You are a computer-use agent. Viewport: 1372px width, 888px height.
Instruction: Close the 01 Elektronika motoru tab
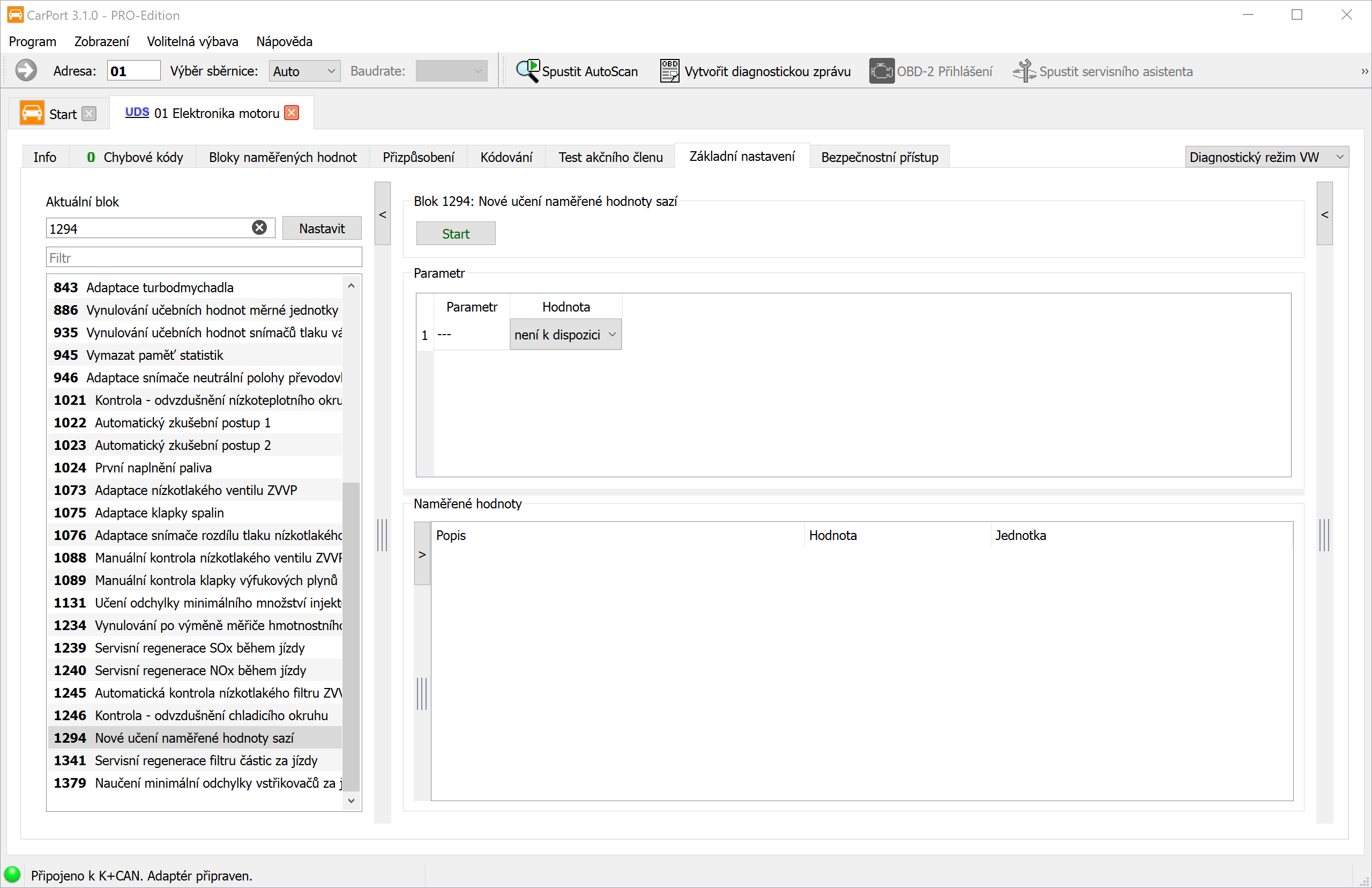292,113
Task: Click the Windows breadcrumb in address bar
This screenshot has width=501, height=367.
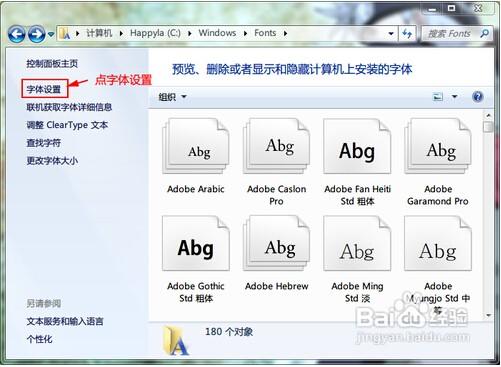Action: point(217,33)
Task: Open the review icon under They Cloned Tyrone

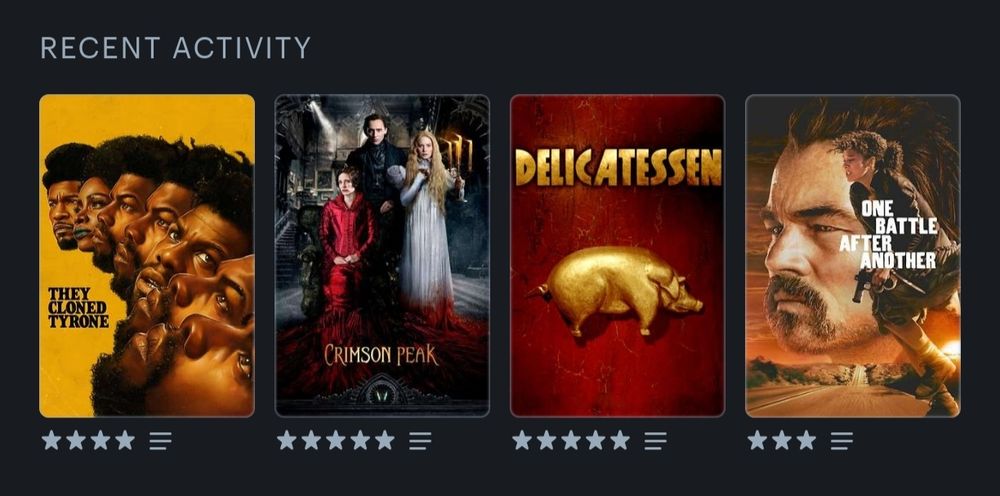Action: [161, 441]
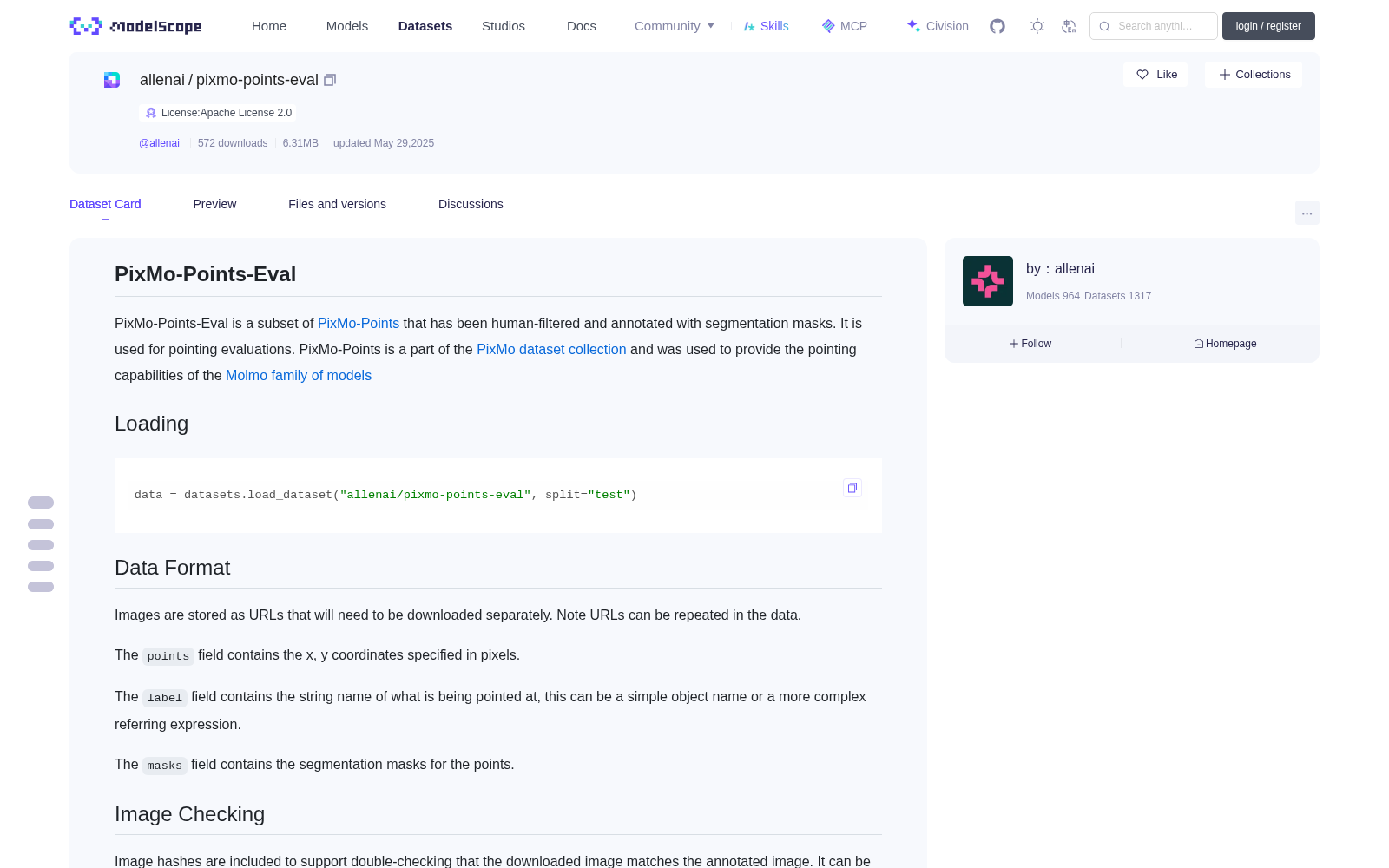This screenshot has width=1389, height=868.
Task: Switch to the Files and versions tab
Action: 337,204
◆ ◆ ◆ ◆ ◆ ◆ ◆
▶ _Work request_
Reproduce each line of the records exactly and exclude any images.

▶ _Expected output_
You are a computer-use agent. Viewport: 1372px width, 888px height.
Instruction: Close the 01 Elektronika motoru tab
292,113
Task: Click the Windows breadcrumb in address bar
This screenshot has width=501, height=367.
Action: point(217,33)
Task: Open the review icon under They Cloned Tyrone

Action: [161, 441]
This screenshot has width=1389, height=868.
Task: Switch to the Files and versions tab
Action: 337,204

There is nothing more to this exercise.